Consigne>
Poursuivez l'extrait consacré aux maisons Soubeyran de Dieulefit à la suite de sa dernière phrase.

Extrait>

« Tout ce que je peux dire sur les maisons Soubeyran de Dieulefit »

Par Laurence Rochas-Chabauty, petite fille de Louis Soubeyran


PREMIÈRE PARTIE : LES MAISONS DE LA BRANCHE AINÉE

DIEULEFIT : Vue générale

Prologue

Avant 1918 la famille Louis Soubeyran passait déjà des étés « à la campagne », par exemple à Boutières, un hameau de Truinas, proche du berceau de la famille Vache. J’y associe l’émotion avec laquelle Louis Soubeyran évoque dans son livre le souvenir de son arrière-grand-mère maternelle, Marguerite Vache, qu’il n’a pas connue mais que sa mère vénérait, une humble paysanne huguenote « grande par le cœur et par ses vertus chrétiennes ». Dans un tout autre registre, plutôt cocasse, me revient à l’esprit le souvenir des frères Soubeyran (Robert et Pierre)* s’illustrant en mettant des pétards aux derrières des vaches de la cousine Vache…
Mais en 1918, pour la première fois la famille Louis Soubeyran passe l’été, la belle saison à la Pie Verte. Ensuite chaque année voit toute la maisonnée, vaisselle, linge, literie et piano compris, déménager des bas-fonds du Savelas jusqu’aux hauteurs de Dieulefit. Ce rituel étonnant (circa 400 mètres à vol d’oiseau) se répète pendant plus de 20 ans, jusqu’à la 2° Guerre Mondiale, jusqu’à la mort de Louis Soubeyran en avril 1943 probablement. Curieuse et touchante transhumance pour des « vacances à la campagne », coutume bien étrangère aux classes populaires ; mais en location et pas vraiment dans un « villa bourgeoise ». Un entre-deux bien caractéristique, me semble-t-il, du statut social des Louis Soubeyran.
C’est l’occasion pour moi de vouloir évoquer les maisons Soubeyran, toutes celles qui ont pu compter pour Louis Soubeyran. En fait trois cercles concentriques : les maisons de la branche aînée, celles de la branche cadette, celles de Louis Soubeyran.

* les fils de Louis Soubeyran (note Lionelsoub)

Les maisons Soubeyran de la branche aînée

Oui il me semble légitime d’évoquer les maisons Soubeyran de la branche aînée. Une petite anecdote aide à comprendre pourquoi. Dans la préface de son livre, Louis Soubeyran nous dit comment lui fut donnée en 1901 (il a 24 ans) l’idée première à l’origine de ses recherches. « Mon ami Maurice Soubeyran (Oncle d’Etienne, père des douze-note Lionelsoub) […] me rencontrant un jour dans la rue du Bourg, à Dieulefit, me remit une feuille en me disant « Tenez M. Louis voici quelques notes qui vous intéresseront, elle vous montre comment nous sommes parents. ». Et il ajoute en note, ledit Maurice « me témoigna toujours la plus grande affection et une confiance dont je lui suis encore reconnaissant en m’ouvrant toutes grandes les archives de notre famille ».

Données>

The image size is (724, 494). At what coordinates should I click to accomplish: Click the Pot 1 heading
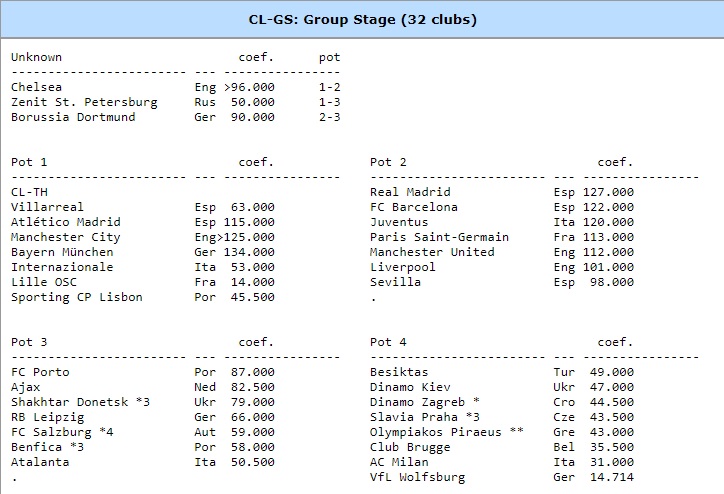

Résultat attendu>
On peut tirer de nombreuses informations de cette scène prise sur le vif, toutes vont dans le même sens : il est justifié de parler des maisons de la branche aînée. D’abord on voit que dès l’âge de 24 ans, Louis Soubeyran est connu pour s’intéresser à l’histoire familiale de toutes les branches confondues, intérêt pour les personnes mais aussi pour le patrimoine. Ensuite les Soubeyran de la branche aînée sont alors toujours présents à Dieulefit. Il n’y a pas lieu de faire ici l’histoire de cette branche…mais de retenir quelques faits. Depuis Pierre Abraham IV (1745-1801) l’ascension sociale a été continue, une belle réussite qui s’est accompagnée d’une « migration » vers Montélimar, puis vers Paris. Mais cette migration s’est faite progressivement et le dénommé Auguste (1821-1903) (Grand père d’Etienne-note Lionelsoub) dont Maurice est un fils, naît et meurt à Dieulefit, même s’il dirige conjointement avec Adrien, déjà installé à Montélimar, la Banque Soubeyran. C’est à la génération des enfants d’Auguste que le départ est complet et le patrimoine vendu dans les années 1920. Pendant la majeure partie de la vie de Louis Soubeyran, il y a donc des Soubeyran et des demeures Soubeyran de la branche aînée à Dieulefit. Enfin les liens de parenté entre les deux branches sont connus, des rapports de sociabilité et même d’amitié dans certains cas existent. Sauf erreur Louis Soubeyran est même reçu chez les Soubeyran de Montélimar pendant sa période militaire.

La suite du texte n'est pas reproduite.